Fui Libre Para Ser Libre

Posted by on Jul 25, 2010 in Artículos por Javier, Libertad | 0 comments

Gálatas 5:1 (LBLA) dice, “Para libertad fue que Cristo nos hizo libres…” Esta expresión de Pablo puede sonar redundante, pero la verdad es que es una expresión demasiado profunda como para dejarla pasar por alto.

Una de las consecuencias del pecado de Adán fue que el hombre quedó esclavizado. Esclavo del pecado, de sus acciones, de sus deberes, de sus responsabilidades, de sus pensamientos, etc. La palabra ESCLAVITUD define a todo aquel que todavía no ha nacido de nuevo. Lo opuesto es cierto de igual forma. La palabra LIBERTAD define a todo aquel que ha nacido de nuevo.
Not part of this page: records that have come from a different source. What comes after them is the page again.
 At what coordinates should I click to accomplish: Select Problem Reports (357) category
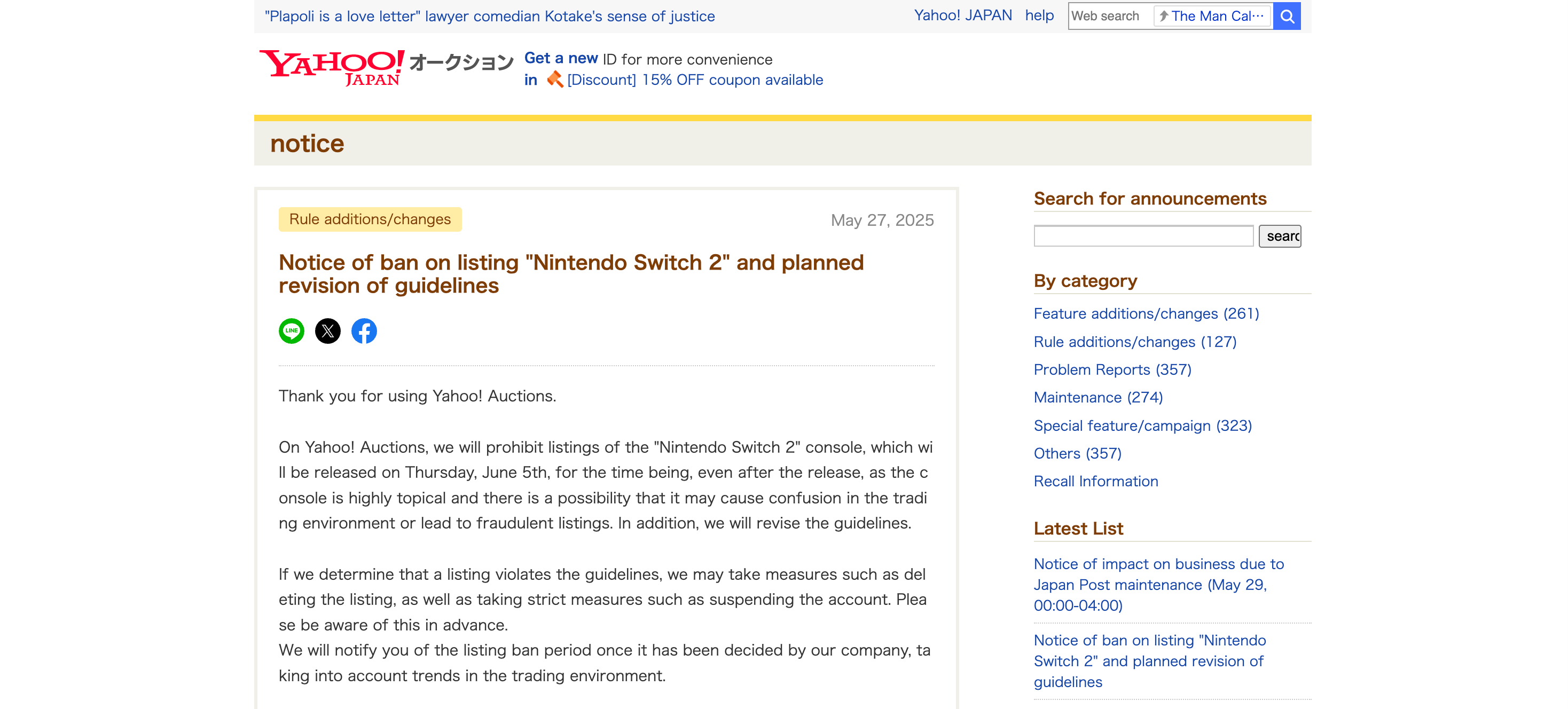point(1112,369)
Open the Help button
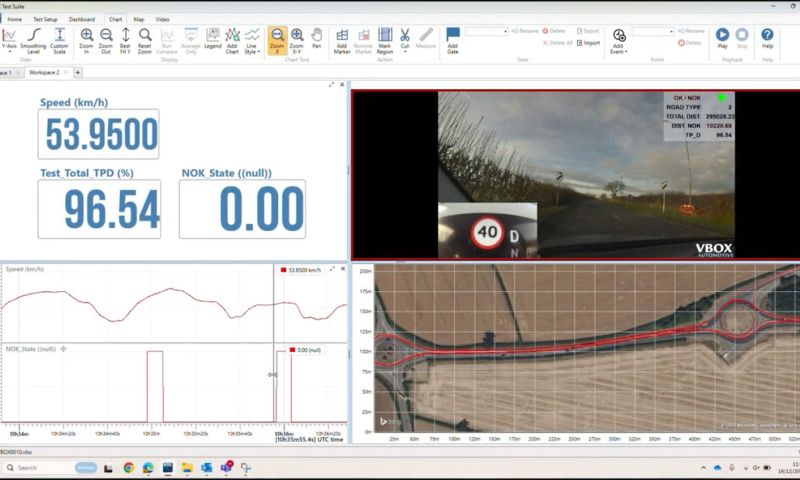The image size is (800, 480). pos(767,38)
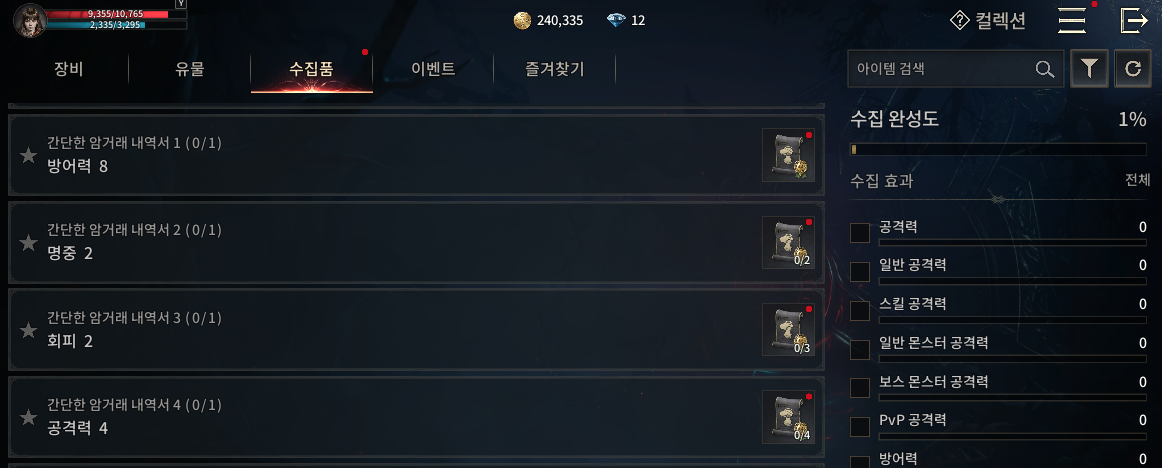Image resolution: width=1162 pixels, height=468 pixels.
Task: Click the refresh reset icon
Action: pos(1132,69)
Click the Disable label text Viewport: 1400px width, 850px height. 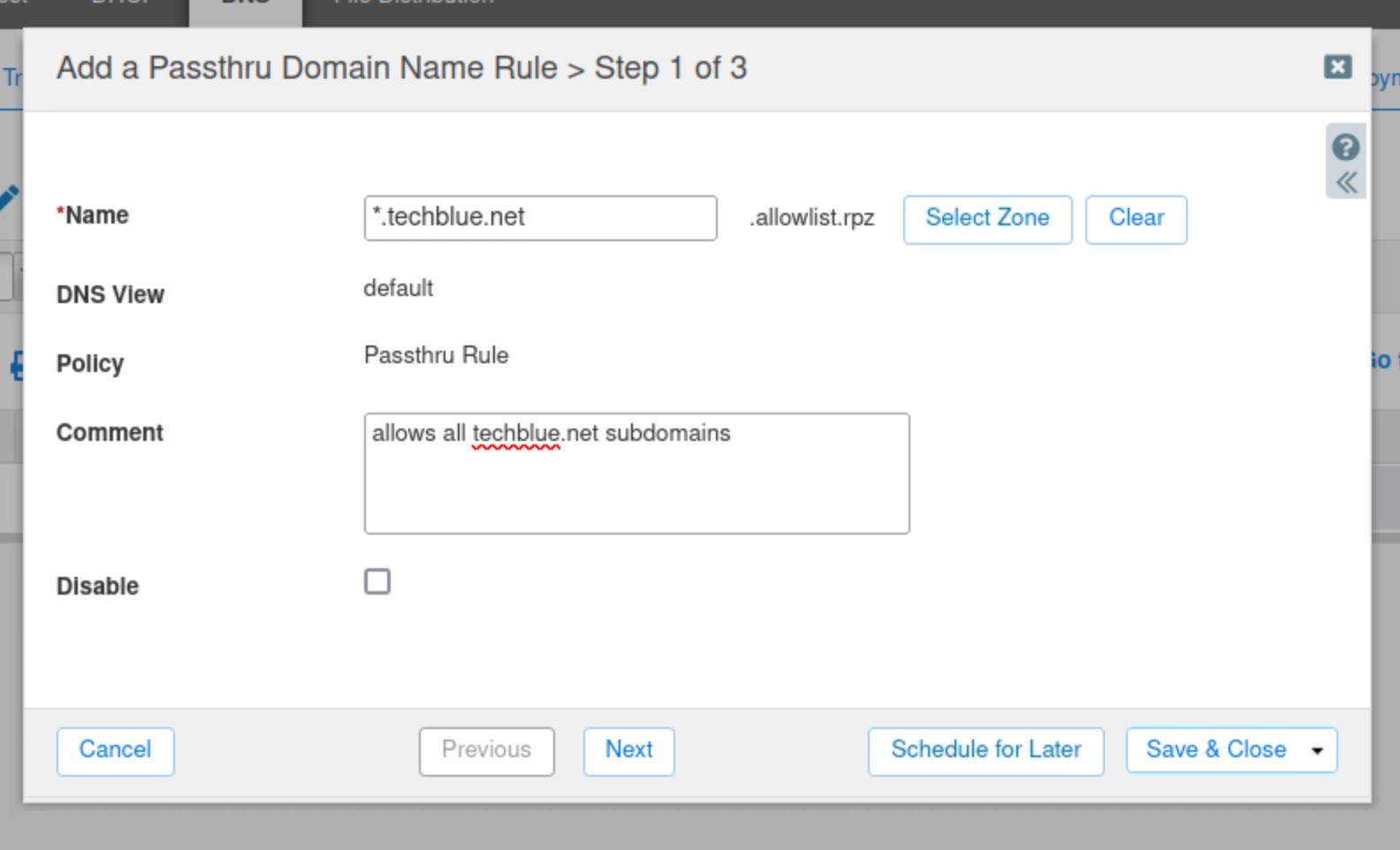[97, 586]
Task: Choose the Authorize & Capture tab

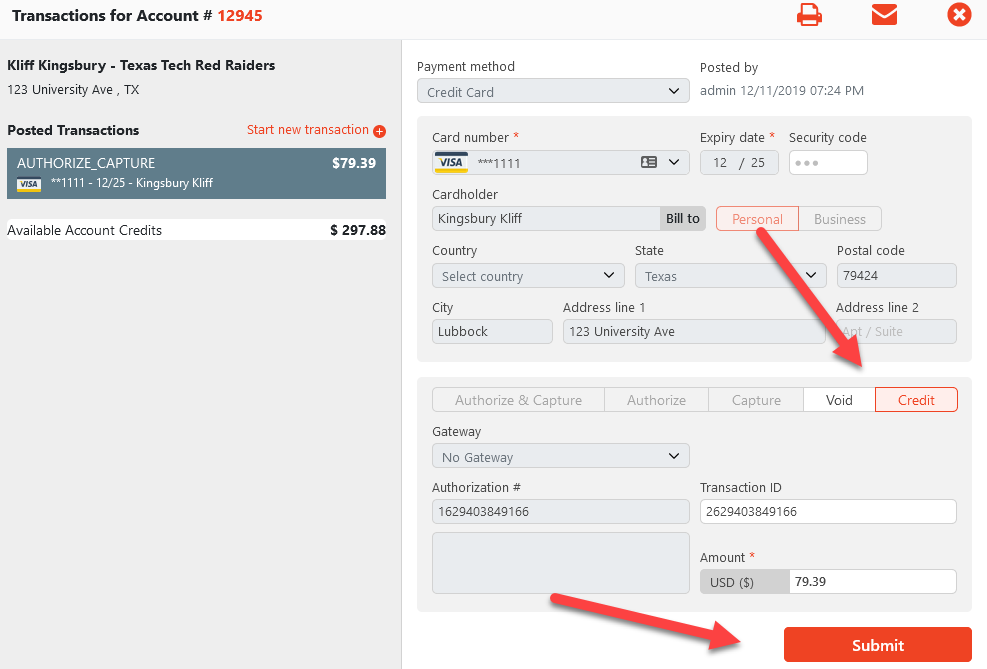Action: [518, 400]
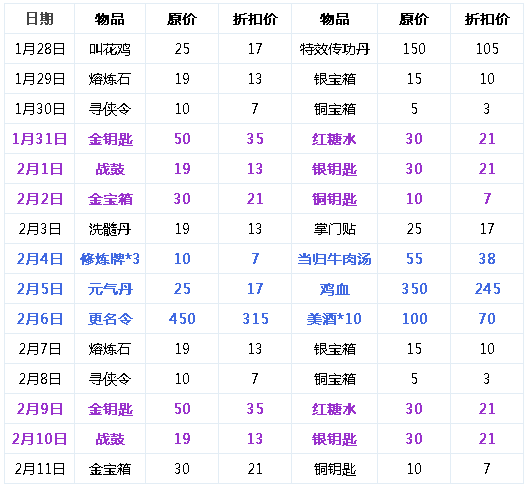This screenshot has height=488, width=528.
Task: Select the 元气丹 item cell
Action: [110, 289]
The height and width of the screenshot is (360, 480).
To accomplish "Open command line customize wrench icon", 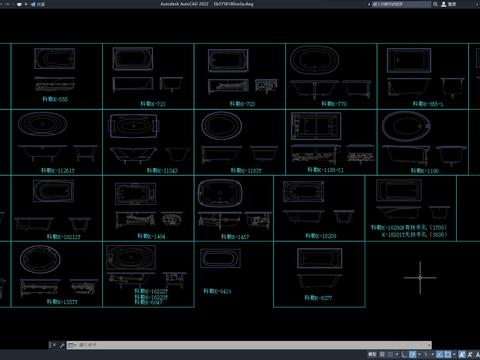I will (x=62, y=345).
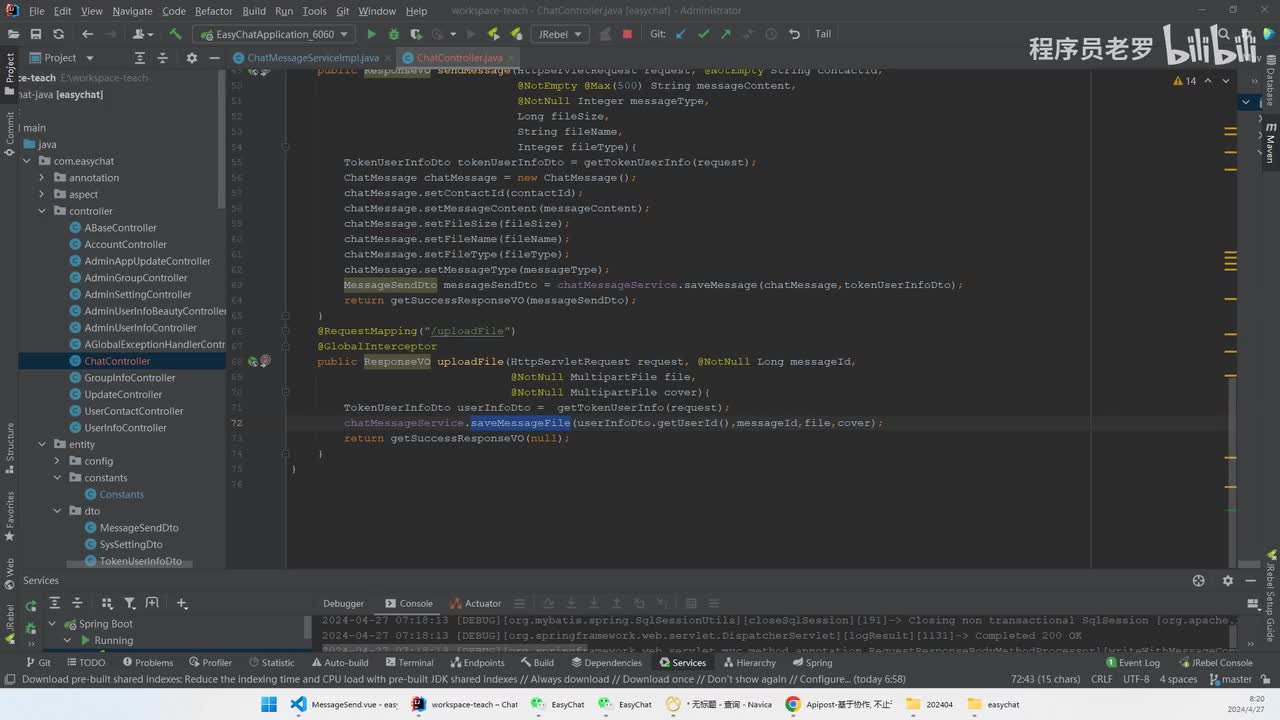Toggle breakpoint at uploadFile method line

265,361
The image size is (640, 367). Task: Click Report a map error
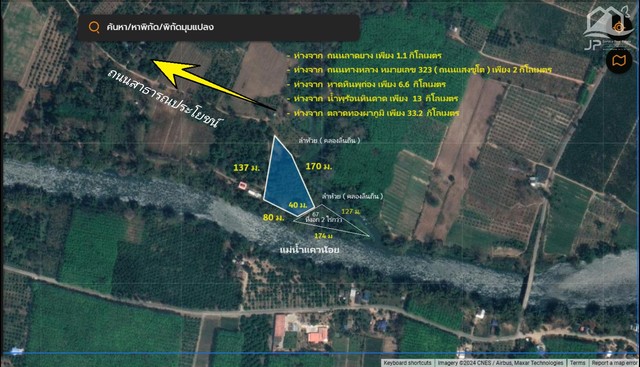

La pregunta que me hago entonces está en Colosenses 2:20-23, “¿por qué, como si aún vivieran en el mundo, se someten a preceptos tales como: ‘no manipules, no gustes, no toques,’ (todos los cuales se refieren a cosas destinadas a perecer con el uso), según los preceptos y enseñanzas de los hombres? Tales cosas tienen a la verdad, la apariencia de sabiduría en una religión humana, en la humillación de sí mismo y en el trato severo del cuerpo, pero carecen de valor alguno contra los apetitos de la carne.”

Hay muchas personas que están en Cristo, pero no disfrutan de la libertad para la cual él los libertó. Las congregaciones locales están llenas de mandamientos, reglas y normas que han esclavizado a muchos de los que se congregan en ellas semanalmente. Yo te puedo hablar porque por muchos años, 22 años específicamente, fui parte de esa esclavitud CREYENDO que estaba viviendo libremente. La realidad es que fui esclavo del qué dirán, de la apariencia, de la reputación, de los deberes, de las responsabilidades y lo menos que experimentaba era libertad. Mi consuelo era que cuando me muriera iba a tener libertad en el cielo, pero pensaba erróneamente que mientras estuviera en la tierra no iba a disfrutar de la libertad total que hay en Cristo.

Hoy puedo decir con confianza que en Cristo somos TOTALMENTE LIBRES. Somos libres para vivir, para amar, para compartir, para disfrutar de todo lo que nos rodea. Esta expresión pone a temblar a los religiosos porque lo más seguro vendrán con la expresión, “Sí, pero cuidado que esa libertad no se convierta en libertinaje.” El que piensa en el pecado, engendra pecado. La libertad que tenemos en Cristo produce que nuestros pensamientos estén enfocados en Él y no en lo que puede ocurrir si hago esto o aquello.

Muchos piensan o creen que la libertad es independencia de criterios o acciones. La verdadera libertad es DEPENDENCIA DE DIOS. Cuando dependo de Aquel que es la vida, puedo vivir libremente. No sólo soy libre, sino que actúo en libertad. Esa libertad produce que mi vida sea abundante, aunque vengan momentos de dolor y sufrimiento.

No fuimos libertados sólo para que nuestro destino fuera cambiado, el cielo en vez del infierno. Fuimos libertados para SER VERDADERAMENTE LIBRES ¡¡¡AHORA!!!.